• _Exercises_:
1. In the passage below on BLM lease sales and protests, how often must each field office write its resource management plan?
2. Name every person the passage below on BLM lease sales and protests quotes or cites by name.
3. Carry on the passage below on BLM lease sales and protests, picking up after its final sentence.

**** Selected passage

The BLM rarely withdraws lands from lease sales in New Mexico because it tries hard to keep controversial parcels off the block in the first place, says Tony Herrell, deputy director of the BLM's New Mexico office.

Nicole Rosmarino, a policy analyst with WildEarth Guardians in Santa Fe who regularly files protests, disagrees. "In the majority of sales, there are significant resource values at stake, and the majority of the time, BLM proceeds with leasing," she says. "I would call (the BLM) marginally responsive to our protests."

The agency's unpredictable response to protests reflects a highly decentralized system in which each state office has a great deal of autonomy. Each field office is responsible for crafting its own resource management plan every 10 to 15 years, spelling out what uses will be allowed where, from grazing to oil and gas development.

Steve Salzman, deputy director of the BLM's Division for Fluid Minerals, says each office handles protests "in a slightly different fashion" because of differences in management plans.

"I guess it depends on how comfortable they feel with their land-use plans," which determine what lands are open for leasing and what lands are not, he says. For instance, offices that have up-to-date plans in place "feel more comfortable about their leasing decisions" and may be more likely to deny a protest. Those with out-of-date plans - which include several offices in Utah - are more vulnerable, he suggests.

But even in Utah, decisions about what is leased and not leased appear to be somewhat arbitrary, at least from the Partnership's perspective.

"What you get is an across-the-board inconsistency on how they deal with leasing in general," says Belinda. "And when leases are protested, it's even more inconsistent."

********
**** Entries provided

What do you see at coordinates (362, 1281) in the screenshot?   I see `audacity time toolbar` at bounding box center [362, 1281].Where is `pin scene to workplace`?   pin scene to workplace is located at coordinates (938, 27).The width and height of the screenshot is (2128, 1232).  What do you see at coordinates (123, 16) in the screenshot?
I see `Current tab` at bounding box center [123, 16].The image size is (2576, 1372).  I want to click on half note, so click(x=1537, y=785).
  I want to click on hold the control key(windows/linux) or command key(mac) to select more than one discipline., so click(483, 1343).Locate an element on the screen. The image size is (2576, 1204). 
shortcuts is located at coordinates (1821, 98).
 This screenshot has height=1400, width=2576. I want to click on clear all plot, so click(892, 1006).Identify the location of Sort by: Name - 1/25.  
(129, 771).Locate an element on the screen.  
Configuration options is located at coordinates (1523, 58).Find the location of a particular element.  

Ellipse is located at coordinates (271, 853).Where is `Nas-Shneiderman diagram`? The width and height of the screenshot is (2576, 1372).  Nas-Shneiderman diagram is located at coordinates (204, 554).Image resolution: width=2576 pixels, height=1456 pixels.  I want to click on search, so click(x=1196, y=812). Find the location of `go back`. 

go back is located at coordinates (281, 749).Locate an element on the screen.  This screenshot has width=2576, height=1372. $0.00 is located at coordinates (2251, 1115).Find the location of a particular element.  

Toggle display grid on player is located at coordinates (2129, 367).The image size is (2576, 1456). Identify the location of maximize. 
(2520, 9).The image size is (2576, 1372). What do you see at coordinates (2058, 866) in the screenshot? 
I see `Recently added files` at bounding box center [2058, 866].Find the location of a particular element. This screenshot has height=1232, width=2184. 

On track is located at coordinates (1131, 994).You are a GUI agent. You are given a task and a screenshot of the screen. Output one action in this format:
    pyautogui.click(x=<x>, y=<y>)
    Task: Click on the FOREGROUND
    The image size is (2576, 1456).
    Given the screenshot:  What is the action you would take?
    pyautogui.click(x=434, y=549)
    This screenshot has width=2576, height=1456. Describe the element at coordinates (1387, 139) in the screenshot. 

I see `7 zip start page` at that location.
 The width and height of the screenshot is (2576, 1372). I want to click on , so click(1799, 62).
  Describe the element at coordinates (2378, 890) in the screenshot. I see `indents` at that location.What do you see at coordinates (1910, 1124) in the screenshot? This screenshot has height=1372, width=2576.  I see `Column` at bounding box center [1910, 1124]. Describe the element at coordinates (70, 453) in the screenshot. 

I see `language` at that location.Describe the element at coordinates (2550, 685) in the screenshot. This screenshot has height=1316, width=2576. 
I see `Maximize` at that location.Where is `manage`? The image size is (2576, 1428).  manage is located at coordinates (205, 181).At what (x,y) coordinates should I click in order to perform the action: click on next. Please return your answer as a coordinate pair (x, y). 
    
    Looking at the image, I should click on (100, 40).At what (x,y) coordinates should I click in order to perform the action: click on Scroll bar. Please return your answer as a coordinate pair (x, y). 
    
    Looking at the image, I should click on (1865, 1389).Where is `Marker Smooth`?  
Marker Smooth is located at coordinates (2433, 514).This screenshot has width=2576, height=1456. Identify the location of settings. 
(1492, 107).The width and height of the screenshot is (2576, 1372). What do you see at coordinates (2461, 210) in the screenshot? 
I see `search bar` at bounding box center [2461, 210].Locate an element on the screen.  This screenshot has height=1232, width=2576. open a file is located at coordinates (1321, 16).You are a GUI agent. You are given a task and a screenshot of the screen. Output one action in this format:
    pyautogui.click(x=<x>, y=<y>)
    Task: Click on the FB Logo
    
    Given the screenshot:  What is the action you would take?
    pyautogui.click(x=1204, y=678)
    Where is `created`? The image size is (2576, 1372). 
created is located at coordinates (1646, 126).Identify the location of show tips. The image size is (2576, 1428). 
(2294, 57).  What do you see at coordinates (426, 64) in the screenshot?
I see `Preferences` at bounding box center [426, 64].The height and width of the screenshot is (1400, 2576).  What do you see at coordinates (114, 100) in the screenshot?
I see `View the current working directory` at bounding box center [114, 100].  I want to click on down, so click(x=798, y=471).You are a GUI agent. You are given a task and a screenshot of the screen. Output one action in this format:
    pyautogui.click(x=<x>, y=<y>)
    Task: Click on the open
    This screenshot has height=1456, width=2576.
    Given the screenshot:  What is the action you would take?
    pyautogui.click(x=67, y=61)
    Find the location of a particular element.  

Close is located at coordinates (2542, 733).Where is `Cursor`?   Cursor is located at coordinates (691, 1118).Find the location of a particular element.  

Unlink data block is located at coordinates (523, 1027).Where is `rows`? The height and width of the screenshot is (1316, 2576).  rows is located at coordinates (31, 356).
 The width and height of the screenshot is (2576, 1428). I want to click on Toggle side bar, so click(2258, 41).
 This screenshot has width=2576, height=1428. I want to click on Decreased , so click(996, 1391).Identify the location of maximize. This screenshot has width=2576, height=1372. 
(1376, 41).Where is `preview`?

********

• _Responses to the tasks_:
1. Every 10 to 15 years.

2. Tony Herrell, Nicole Rosmarino, Steve Salzman, and Belinda.

3.
The Theodore Roosevelt Conservation Partnership is one of the most effective protesters in the West. Belinda credits the group's success to its focus on science and game species. During his agency days, Belinda realized that the BLM was ignoring its own studies about the impact of oil and gas development and other disturbances on wildlife species. The Partnership, which has 25 employees and a $4 million annual budget, now regularly cites some of those studies - as well as the latest scientific information from academia and state agencies - in its protests. The group also examines the adequacy of the management plan for the area to be leased, as well as the actual condition of the land itself. "We try to avoid the emotional attachment to pieces of land that some other groups have," Belinda says.

Sportsmen's groups may prove more persuasive than environmentalists partly because of their cultural affinity with BLM staffers, many of whom hunt and fish, says Bruce Baizel, an attorney with the Oil and Gas Accountability Project, a nonprofit watchdog organization based in Durango, Colo. "In Wyoming and Montana, and to some extent Colorado, the wildlife sector - hunters and anglers - is very significant."

That affinity may extend to state fish and wildlife agencies, which have begun stepping up pressure on BLM managers to keep crucial habitat out of lease sales.

"If a state officially protests, I think you'll see more of an effort on the part of BLM to address those concerns and pull leases, just because they're viewed as, well, other governmental entities as opposed to the general public," Baizel says.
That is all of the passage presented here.